Getting philanthropy to ‘yoga status’
3 July 2019 at 4:54 pm
Louise Kuramoto shares five lessons the Australian Communities Foundation learned from a recent trip to the US.
It’s often said that philanthropic practice in the US is years ahead of Australia. It’s been a point of contention for many of us who work in the social sector, but one thing we can learn from our North American counterparts is their commitment to making giving mainstream.
Recently, a few members of the Australian Communities Foundation (ACF) team travelled to Canada for the Community Foundations of Canada Conference.
We had been invited to give a presentation about the Australian Communities Foundation’s philanthropic leadership, and our Impact Fund, an innovative discretionary granting program that leverages funding from our giving community and the wider philanthropic sector to support advocacy, policy and systems change.

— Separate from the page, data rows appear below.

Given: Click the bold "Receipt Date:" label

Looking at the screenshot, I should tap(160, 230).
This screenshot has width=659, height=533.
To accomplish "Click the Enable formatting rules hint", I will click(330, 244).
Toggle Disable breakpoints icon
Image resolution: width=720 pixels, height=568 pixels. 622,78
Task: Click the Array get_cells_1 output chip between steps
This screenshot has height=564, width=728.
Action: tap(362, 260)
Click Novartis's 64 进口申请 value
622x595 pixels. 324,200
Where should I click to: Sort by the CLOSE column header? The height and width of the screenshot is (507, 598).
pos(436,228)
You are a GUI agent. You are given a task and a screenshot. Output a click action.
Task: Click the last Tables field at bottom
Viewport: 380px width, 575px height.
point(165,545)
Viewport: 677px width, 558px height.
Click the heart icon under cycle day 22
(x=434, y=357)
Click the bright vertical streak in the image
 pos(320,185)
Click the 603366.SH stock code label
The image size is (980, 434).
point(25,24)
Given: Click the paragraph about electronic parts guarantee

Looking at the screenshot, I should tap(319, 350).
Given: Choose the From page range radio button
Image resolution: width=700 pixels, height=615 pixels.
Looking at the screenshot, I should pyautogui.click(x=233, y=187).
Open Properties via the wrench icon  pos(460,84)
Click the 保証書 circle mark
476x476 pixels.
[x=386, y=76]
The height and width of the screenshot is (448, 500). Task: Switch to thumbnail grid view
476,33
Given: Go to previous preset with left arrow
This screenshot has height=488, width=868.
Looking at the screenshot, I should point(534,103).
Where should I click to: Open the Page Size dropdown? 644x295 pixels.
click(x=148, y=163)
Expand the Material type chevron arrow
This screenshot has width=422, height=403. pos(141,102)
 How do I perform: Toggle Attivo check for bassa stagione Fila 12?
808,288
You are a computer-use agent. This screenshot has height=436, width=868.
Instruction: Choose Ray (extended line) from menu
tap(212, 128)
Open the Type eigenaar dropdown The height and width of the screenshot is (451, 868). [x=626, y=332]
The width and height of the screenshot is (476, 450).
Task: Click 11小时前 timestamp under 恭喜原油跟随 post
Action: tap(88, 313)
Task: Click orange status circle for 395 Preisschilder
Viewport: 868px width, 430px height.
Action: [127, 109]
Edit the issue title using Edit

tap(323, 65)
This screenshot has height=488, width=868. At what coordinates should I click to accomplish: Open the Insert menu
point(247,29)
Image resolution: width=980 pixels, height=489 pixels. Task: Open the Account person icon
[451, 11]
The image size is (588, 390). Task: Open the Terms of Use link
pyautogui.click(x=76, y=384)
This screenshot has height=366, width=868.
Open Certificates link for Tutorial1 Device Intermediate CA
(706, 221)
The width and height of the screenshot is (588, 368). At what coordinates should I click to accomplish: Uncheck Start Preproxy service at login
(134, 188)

We also took the opportunity to travel to the US to meet with social change advocates, different types of foundations and giving networks to get a better understanding of where the sector is heading and what the future of philanthropy might look like.
Here’s what we learnt:
1. Philanthropy, and community foundations in particular, need to lead with and be unwavering in their values.
In a time where more and more individuals in our community are deeply concerned by the growing wealth divide, inaction on climate change and the appointment of conservative governments, people are increasingly looking for civic and political homes where they can express their values in a meaningful and impactful way.
Community foundations and giving networks not only provide such spaces for individuals, but also have the ability to build movements of like-minded givers that are more than the sum of their individual efforts. They also ultimately provide a more democratic alternative to the idiosyncratic philanthropy of high-profile individuals so noticeable in the US.
2. Diversity, shifting power and recognising privilege are topics that are here to stay.
Philanthropy can no longer rest on the change through charity model. Increasingly philanthropy is being called out on:
- whether the composition of a philanthropic organisation’s staff and board reflect the communities it serves;
- to what extent structures and decision-making processes allow minority voices to be heard; and
- how they are meaningfully calling out and breaking down the privilege that has enabled them to be in the position they are in.
3. Philanthropy can do more as a facilitator or convener of difficult conversations.
Building on the understanding that social change is facilitated when you get people in a room who don’t agree with each other, philanthropy is an obvious neutral player with enough influence to bring together many voices within an ecosystem to work towards a way forward or a better solution.
4. Philanthropy’s impact strategy should not begin and end with its grant making.
When philanthropy talks about mobilising its resources, the conversation has moved on from what the grant-making budget is, to how the corpus has been invested. That means investing not only with a negative screen, but actively investing in solutions in the areas in which they seek to have an impact.
5. We should be aiming to get philanthropy to “yoga status”.
Building the awareness of giving and the many and varied ways people can be actively involved in giving, is something in great need of investment.
We heard from one of the organisations we met with that we should be aiming for a future where foundations and giving networks are as popular and commonplace as yoga studios.
In the same way that people who’ve never practiced yoga might walk past a yoga studio and know they should be doing it, know it’s good for them and that they’ll probably enjoy it, it’s about embedding giving in our culture so deeply that those who haven’t given yet feel that way when they encounter a community foundation.